Task to carry out:
Repeat verbatim each line from the line with "At what coordinates" to the end of the entries. Pictures do not belong in the copy.

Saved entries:
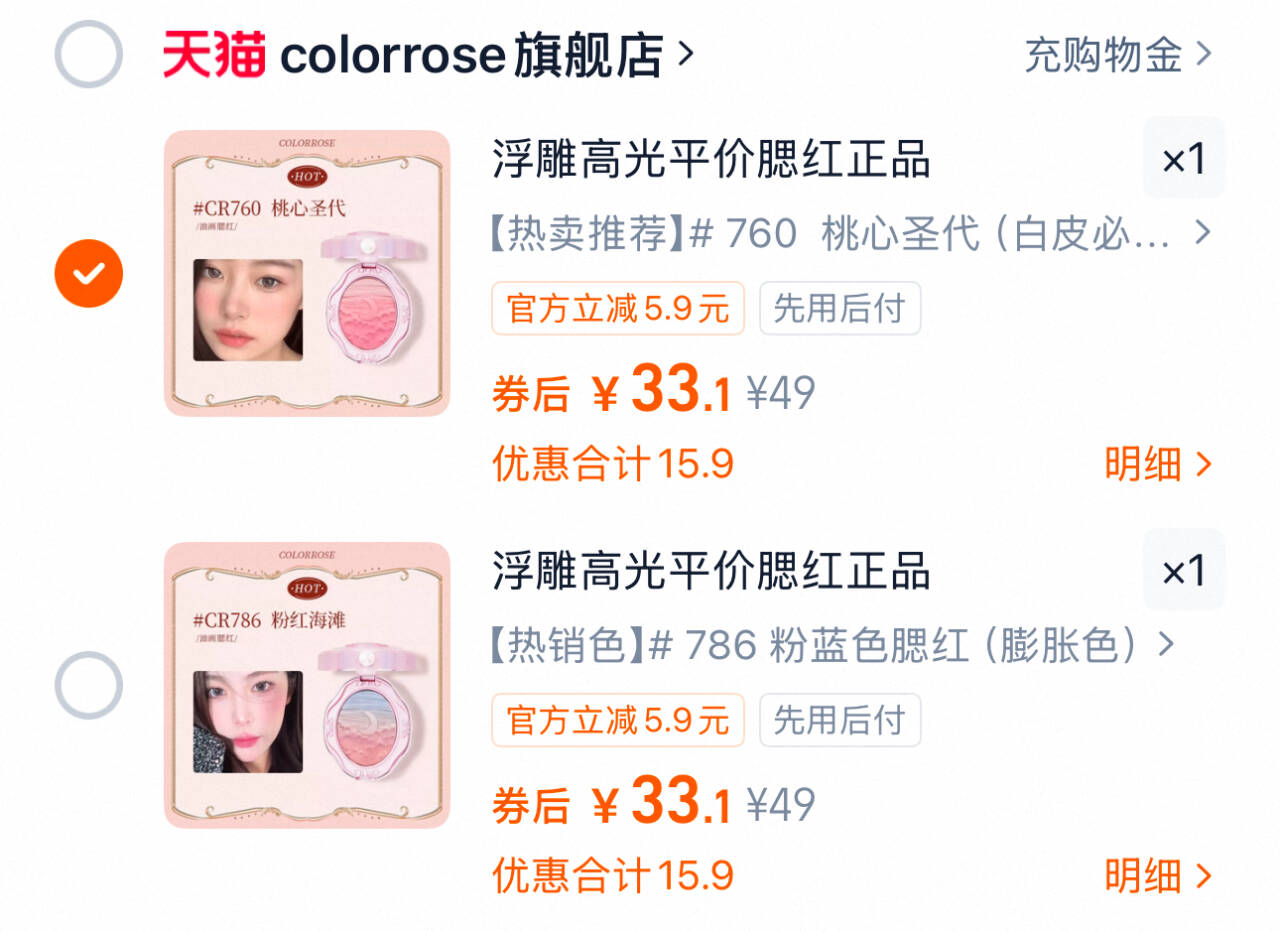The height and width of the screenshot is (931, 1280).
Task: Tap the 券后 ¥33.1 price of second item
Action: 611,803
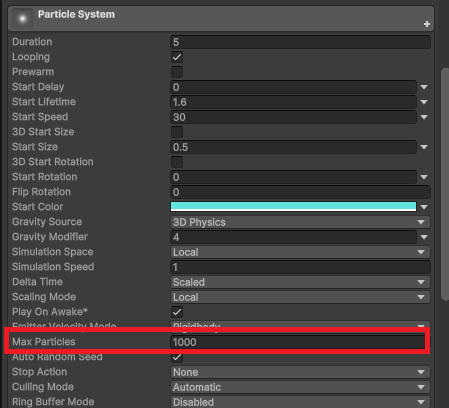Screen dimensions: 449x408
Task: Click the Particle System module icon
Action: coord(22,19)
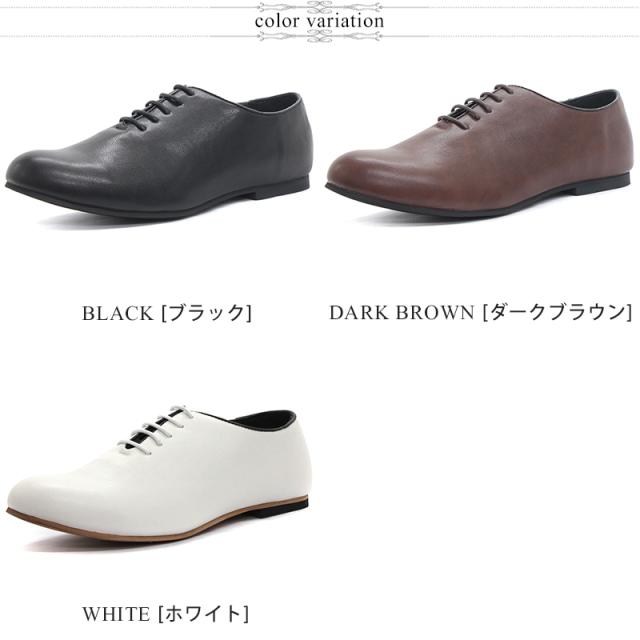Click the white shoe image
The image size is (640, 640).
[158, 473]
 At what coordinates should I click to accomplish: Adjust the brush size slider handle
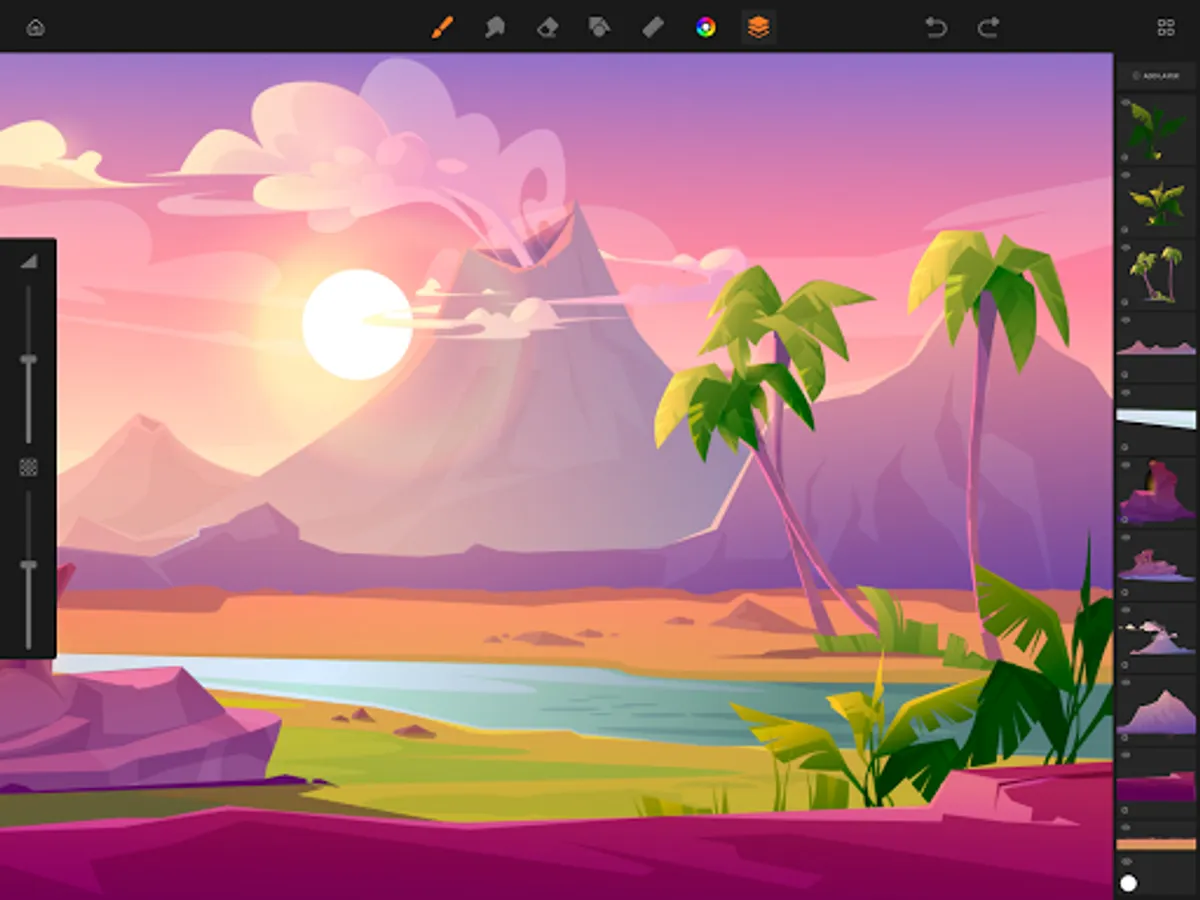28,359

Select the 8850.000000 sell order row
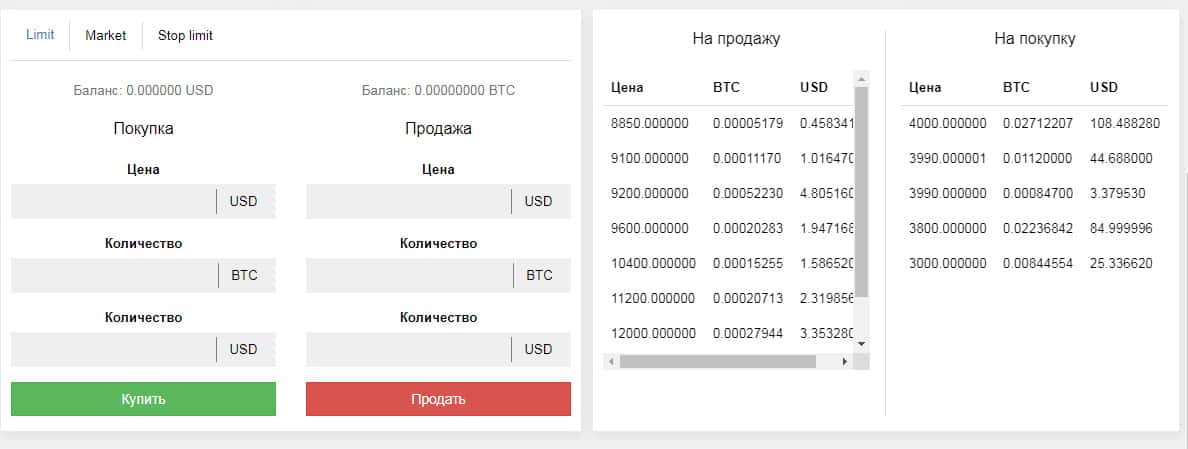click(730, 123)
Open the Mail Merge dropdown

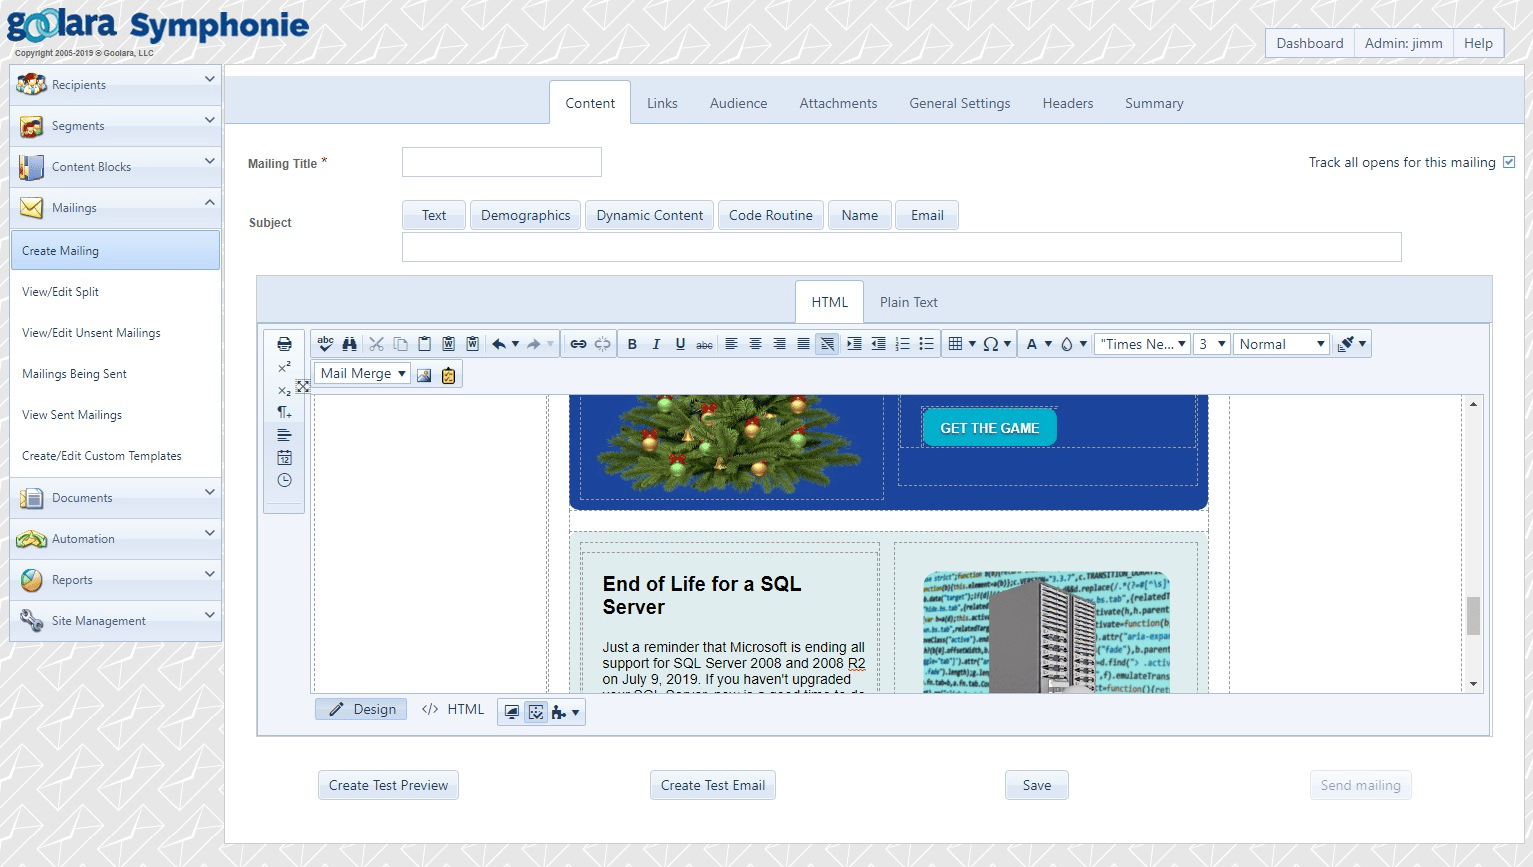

Your response:
 At what coordinates should I click to accomplish: Adjust the brush size slider handle
28,359

Select the 8850.000000 sell order row
click(730, 123)
Open the Mail Merge dropdown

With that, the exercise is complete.